REQUIREMENT
Read the lines below and count those that have the word "size". Respond with the number only.

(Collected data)
________________

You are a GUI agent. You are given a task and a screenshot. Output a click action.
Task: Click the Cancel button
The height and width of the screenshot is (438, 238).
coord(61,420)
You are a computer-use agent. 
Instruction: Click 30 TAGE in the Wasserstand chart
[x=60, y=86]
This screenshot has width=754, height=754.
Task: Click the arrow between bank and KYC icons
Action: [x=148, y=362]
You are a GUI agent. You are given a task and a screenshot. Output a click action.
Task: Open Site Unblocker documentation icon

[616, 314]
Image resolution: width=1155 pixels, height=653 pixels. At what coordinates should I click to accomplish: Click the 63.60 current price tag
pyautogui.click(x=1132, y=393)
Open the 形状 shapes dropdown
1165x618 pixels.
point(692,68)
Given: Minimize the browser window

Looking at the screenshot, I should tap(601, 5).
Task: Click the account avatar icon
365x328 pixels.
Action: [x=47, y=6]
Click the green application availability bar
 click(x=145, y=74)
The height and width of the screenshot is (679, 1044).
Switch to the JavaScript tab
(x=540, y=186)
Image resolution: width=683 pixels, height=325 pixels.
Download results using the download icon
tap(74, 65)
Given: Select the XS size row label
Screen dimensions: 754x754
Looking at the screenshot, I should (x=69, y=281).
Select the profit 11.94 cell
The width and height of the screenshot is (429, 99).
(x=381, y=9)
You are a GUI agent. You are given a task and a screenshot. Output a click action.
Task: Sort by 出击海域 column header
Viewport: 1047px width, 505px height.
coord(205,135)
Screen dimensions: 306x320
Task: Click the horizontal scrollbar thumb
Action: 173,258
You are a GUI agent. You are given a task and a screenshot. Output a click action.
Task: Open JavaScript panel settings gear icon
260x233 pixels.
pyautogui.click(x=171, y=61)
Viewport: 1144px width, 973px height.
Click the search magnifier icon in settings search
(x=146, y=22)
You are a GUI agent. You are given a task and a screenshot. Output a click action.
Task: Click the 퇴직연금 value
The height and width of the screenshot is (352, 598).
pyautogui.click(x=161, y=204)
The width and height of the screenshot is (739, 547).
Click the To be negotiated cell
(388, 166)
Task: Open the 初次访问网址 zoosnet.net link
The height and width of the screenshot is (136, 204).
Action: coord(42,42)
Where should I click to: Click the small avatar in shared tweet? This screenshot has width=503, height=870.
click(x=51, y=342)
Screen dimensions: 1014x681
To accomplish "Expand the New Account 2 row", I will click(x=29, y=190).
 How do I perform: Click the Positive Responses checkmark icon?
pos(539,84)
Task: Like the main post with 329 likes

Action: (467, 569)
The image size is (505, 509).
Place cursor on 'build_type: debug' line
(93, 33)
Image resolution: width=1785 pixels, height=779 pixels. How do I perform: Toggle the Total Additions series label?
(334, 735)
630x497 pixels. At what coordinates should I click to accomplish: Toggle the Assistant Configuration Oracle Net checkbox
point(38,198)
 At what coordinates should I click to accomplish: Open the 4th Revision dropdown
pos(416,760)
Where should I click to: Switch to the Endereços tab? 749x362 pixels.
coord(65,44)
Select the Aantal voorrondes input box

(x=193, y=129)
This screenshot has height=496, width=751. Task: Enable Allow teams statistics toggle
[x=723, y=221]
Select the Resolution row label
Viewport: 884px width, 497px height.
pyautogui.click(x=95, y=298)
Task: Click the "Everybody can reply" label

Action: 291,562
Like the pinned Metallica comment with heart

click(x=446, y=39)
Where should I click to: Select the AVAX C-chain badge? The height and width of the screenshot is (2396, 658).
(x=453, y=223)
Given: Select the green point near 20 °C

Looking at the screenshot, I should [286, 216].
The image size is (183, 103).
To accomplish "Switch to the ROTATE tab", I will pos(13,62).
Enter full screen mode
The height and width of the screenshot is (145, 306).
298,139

________________

THE COMPLETED TASK
3